> _STATED PROBLEM A_
In the records, begin at the line that has "building (317, 243)" and stop after the line that has "Frozen (504, 889)". Format those lines as a JSON list of strings, one string per line, with blank lines omitted.
-- Start of TEXT BLOCK --
Yes, it was the HAP stamp. It is now federally funded. 

https://www.michigan.gov/dnr/0,4570,7-350-79119_79147_81529_82010_82061---,00.html


----------



## Howitzer

and hurry up with your posts folks I am leaving to go hunting tomorrow to hunt wild birds while you chase wild birds out of season so they can fly across roads or get mauled by hawks and crank up your post counts.


----------



## birdhntr

Howitzer said:


> and hurry up with your posts folks I am leaving to go hunting tomorrow to hunt wild birds while you chase wild birds out of season so they can fly across roads or get mauled by hawks and crank up your post counts.


You just can't refrain from the snide malicious comments made up from your imagination.
Do we have data to support such a statement or is this just another sly attempt to knock people down to further ones personal agenda.
I recall someone mentioned something about lies and playing dirty to say the least.
What is the purpose of such an outlandish statement?


----------



## ab5228

Howitzer said:


> and hurry up with your posts folks I am leaving to go hunting tomorrow to hunt wild birds while you chase wild birds out of season so they can fly across roads or get mauled by hawks and crank up your post counts.


You should quote me next time.

I’m guessing you didn’t want to bring more attention to your idiotic statement about “birds taking hold.” 

This program has zero to do with propagation of wild populations.


----------



## Hackman

Could DNR try to expand their HAP program or is that tapped out where no more land owners will lease out there land?


----------



## fordman1

Howitzer said:


> What is hunting about to you? Would you mind if you walked the fields all season and never killed a bird?
-- End of TEXT BLOCK --
> _STATED PROBLEM B_
Quote the entire forum thread above word for word.
-- Start of DATA ENTRIES --
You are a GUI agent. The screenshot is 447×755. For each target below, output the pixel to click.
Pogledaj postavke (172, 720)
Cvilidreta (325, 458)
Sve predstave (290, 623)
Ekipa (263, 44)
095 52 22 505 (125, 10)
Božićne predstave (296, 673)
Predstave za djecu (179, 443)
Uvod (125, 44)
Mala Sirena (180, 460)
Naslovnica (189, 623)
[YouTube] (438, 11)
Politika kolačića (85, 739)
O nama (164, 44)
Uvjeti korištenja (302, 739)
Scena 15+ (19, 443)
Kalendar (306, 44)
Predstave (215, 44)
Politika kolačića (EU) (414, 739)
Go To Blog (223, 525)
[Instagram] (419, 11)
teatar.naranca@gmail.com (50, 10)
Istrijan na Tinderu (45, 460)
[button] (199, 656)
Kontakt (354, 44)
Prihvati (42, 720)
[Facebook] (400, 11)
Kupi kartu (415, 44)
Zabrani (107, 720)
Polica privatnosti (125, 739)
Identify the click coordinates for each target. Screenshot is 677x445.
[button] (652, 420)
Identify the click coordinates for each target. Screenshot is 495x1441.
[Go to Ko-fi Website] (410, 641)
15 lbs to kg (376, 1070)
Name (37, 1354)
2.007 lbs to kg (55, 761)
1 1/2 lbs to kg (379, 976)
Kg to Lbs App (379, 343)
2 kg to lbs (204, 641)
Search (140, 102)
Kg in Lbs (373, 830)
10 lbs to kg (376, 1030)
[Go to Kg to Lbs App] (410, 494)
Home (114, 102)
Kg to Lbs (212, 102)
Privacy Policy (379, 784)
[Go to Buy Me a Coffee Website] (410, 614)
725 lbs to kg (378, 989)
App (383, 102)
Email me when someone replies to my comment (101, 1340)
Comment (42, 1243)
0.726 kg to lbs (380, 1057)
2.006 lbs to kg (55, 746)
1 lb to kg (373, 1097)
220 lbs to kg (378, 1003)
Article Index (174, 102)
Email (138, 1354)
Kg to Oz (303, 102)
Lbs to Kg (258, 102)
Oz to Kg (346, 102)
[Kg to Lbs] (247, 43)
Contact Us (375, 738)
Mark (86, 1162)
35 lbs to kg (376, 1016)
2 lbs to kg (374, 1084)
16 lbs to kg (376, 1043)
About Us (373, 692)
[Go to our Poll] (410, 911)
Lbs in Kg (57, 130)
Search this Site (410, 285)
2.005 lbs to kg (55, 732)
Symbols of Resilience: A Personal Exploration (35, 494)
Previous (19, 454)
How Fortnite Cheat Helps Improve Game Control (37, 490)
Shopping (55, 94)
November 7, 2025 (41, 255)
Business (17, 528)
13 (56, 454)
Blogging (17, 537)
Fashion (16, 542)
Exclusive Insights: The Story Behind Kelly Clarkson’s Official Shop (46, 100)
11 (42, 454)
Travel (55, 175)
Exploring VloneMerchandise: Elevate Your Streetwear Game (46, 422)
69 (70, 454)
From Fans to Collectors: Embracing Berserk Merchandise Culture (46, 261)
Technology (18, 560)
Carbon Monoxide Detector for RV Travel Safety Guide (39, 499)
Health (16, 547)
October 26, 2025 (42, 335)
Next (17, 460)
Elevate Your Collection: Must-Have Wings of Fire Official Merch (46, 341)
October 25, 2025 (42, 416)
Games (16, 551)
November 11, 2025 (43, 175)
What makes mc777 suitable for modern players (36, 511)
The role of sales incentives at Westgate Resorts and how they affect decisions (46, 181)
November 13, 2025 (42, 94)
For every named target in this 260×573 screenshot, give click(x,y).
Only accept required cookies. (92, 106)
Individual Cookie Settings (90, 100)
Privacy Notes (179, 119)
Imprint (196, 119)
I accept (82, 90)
-- End of DATA ENTRIES --
-- Start of DATA ENTRIES --
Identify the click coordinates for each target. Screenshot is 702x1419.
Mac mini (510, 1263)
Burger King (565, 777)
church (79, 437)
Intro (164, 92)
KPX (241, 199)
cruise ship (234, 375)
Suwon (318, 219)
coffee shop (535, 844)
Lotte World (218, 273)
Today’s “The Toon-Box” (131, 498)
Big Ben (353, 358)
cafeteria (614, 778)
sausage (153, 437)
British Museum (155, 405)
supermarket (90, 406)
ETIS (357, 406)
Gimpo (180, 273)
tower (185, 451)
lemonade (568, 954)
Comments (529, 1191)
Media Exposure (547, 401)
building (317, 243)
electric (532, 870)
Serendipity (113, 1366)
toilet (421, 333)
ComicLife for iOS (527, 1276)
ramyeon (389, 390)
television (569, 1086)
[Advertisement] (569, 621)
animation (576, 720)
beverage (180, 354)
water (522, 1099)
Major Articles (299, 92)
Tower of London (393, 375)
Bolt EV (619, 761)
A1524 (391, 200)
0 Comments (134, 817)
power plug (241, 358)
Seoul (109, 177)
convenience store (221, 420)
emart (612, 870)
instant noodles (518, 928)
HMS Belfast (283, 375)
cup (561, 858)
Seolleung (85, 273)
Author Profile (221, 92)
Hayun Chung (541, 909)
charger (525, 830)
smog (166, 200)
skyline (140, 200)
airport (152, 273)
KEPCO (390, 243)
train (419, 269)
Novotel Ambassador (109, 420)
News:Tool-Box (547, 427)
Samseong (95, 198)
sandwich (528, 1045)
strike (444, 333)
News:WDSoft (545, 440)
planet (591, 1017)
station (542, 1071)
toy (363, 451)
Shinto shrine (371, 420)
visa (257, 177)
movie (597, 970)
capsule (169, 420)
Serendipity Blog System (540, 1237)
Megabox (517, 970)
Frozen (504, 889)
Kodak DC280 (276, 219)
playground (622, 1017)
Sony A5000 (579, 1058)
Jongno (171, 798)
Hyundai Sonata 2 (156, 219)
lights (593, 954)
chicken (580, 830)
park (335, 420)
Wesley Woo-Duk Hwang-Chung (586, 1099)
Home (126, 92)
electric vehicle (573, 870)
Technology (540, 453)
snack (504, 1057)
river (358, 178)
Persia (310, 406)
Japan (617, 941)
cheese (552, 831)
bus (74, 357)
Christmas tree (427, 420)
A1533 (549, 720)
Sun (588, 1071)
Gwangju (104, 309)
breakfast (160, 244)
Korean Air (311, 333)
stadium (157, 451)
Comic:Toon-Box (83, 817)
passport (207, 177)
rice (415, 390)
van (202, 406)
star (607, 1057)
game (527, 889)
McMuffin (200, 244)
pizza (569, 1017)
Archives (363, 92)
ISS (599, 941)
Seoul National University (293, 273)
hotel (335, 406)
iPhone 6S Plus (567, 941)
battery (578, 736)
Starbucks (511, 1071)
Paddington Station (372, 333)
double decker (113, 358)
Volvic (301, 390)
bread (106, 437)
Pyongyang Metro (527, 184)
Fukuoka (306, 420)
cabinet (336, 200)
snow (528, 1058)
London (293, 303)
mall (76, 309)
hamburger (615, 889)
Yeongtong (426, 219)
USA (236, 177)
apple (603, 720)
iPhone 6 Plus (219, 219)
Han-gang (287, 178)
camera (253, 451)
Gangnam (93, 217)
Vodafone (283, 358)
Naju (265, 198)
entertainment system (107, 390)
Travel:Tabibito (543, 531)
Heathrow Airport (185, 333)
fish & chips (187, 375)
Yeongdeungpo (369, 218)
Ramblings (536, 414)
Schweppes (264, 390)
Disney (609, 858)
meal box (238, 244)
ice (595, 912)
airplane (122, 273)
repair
-- End of DATA ENTRIES --
-- Start of DATA ENTRIES --
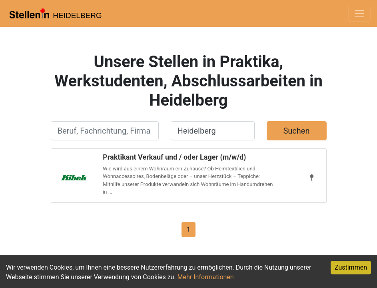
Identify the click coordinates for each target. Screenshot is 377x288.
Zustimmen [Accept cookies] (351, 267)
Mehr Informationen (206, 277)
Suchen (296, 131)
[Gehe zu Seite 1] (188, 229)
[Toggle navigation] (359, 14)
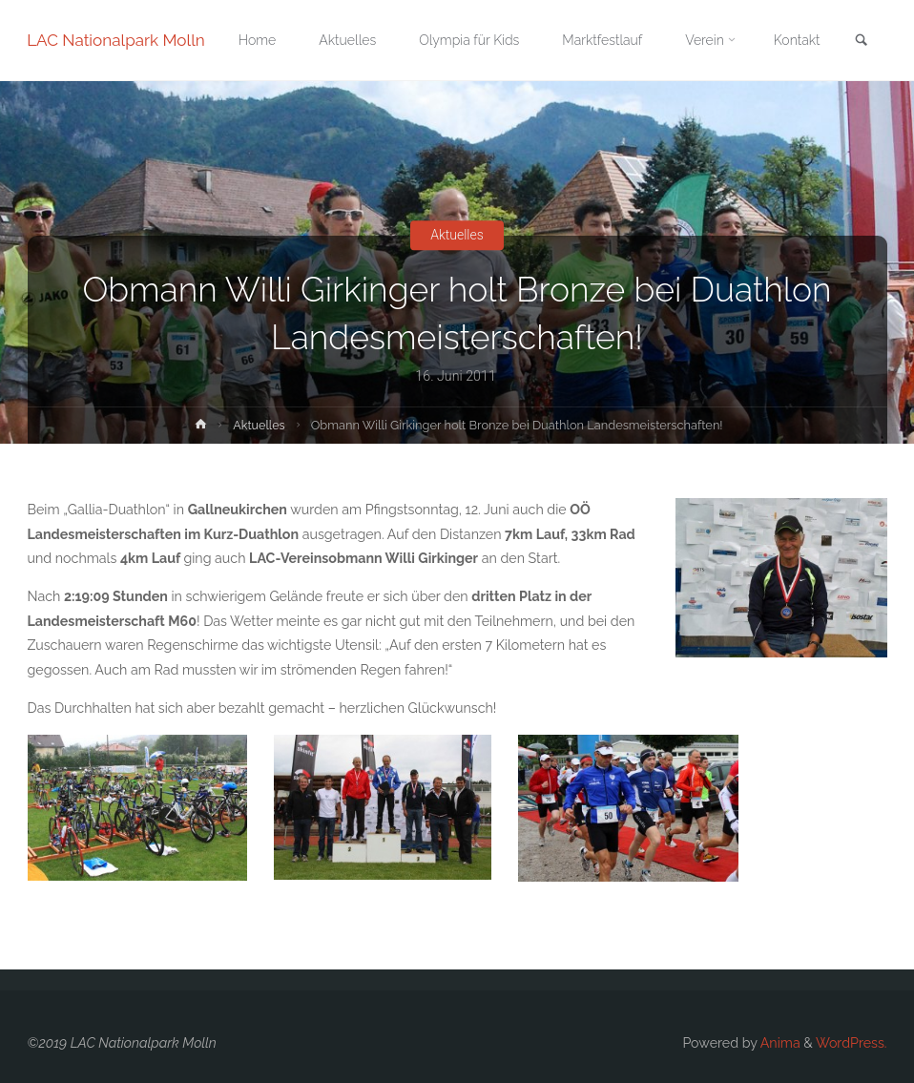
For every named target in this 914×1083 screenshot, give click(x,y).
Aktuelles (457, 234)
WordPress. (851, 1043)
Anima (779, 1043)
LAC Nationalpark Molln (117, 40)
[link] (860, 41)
-- End of DATA ENTRIES --
> _FINAL RESULT A_
[
  "building (317, 243)",
  "electric (532, 870)",
  "Serendipity (113, 1366)",
  "toilet (421, 333)",
  "ComicLife for iOS (527, 1276)",
  "ramyeon (389, 390)",
  "television (569, 1086)",
  "[Advertisement] (569, 621)",
  "animation (576, 720)",
  "beverage (180, 354)",
  "water (522, 1099)",
  "Major Articles (299, 92)",
  "Tower of London (393, 375)",
  "Bolt EV (619, 761)",
  "A1524 (391, 200)",
  "0 Comments (134, 817)",
  "power plug (241, 358)",
  "Seoul (109, 177)",
  "convenience store (221, 420)",
  "emart (612, 870)",
  "instant noodles (518, 928)",
  "HMS Belfast (283, 375)",
  "cup (561, 858)",
  "Seolleung (85, 273)",
  "Author Profile (221, 92)",
  "Hayun Chung (541, 909)",
  "charger (525, 830)",
  "smog (166, 200)",
  "skyline (140, 200)",
  "airport (152, 273)",
  "KEPCO (390, 243)",
  "train (419, 269)",
  "Novotel Ambassador (109, 420)",
  "News:Tool-Box (547, 427)",
  "Samseong (95, 198)",
  "sandwich (528, 1045)",
  "strike (444, 333)",
  "News:WDSoft (545, 440)",
  "planet (591, 1017)",
  "station (542, 1071)",
  "toy (363, 451)",
  "Shinto shrine (371, 420)",
  "visa (257, 177)",
  "movie (597, 970)",
  "capsule (169, 420)",
  "Serendipity Blog System (540, 1237)",
  "Megabox (517, 970)",
  "Frozen (504, 889)"
]

> _FINAL RESULT B_
Yes, it was the HAP stamp. It is now federally funded. 

https://www.michigan.gov/dnr/0,4570,7-350-79119_79147_81529_82010_82061---,00.html


----------



## Howitzer

and hurry up with your posts folks I am leaving to go hunting tomorrow to hunt wild birds while you chase wild birds out of season so they can fly across roads or get mauled by hawks and crank up your post counts.


----------



## birdhntr

Howitzer said:


> and hurry up with your posts folks I am leaving to go hunting tomorrow to hunt wild birds while you chase wild birds out of season so they can fly across roads or get mauled by hawks and crank up your post counts.


You just can't refrain from the snide malicious comments made up from your imagination.
Do we have data to support such a statement or is this just another sly attempt to knock people down to further ones personal agenda.
I recall someone mentioned something about lies and playing dirty to say the least.
What is the purpose of such an outlandish statement?


----------



## ab5228

Howitzer said:


> and hurry up with your posts folks I am leaving to go hunting tomorrow to hunt wild birds while you chase wild birds out of season so they can fly across roads or get mauled by hawks and crank up your post counts.


You should quote me next time.

I’m guessing you didn’t want to bring more attention to your idiotic statement about “birds taking hold.” 

This program has zero to do with propagation of wild populations.


----------



## Hackman

Could DNR try to expand their HAP program or is that tapped out where no more land owners will lease out there land?


----------



## fordman1

Howitzer said:


> What is hunting about to you? Would you mind if you walked the fields all season and never killed a bird?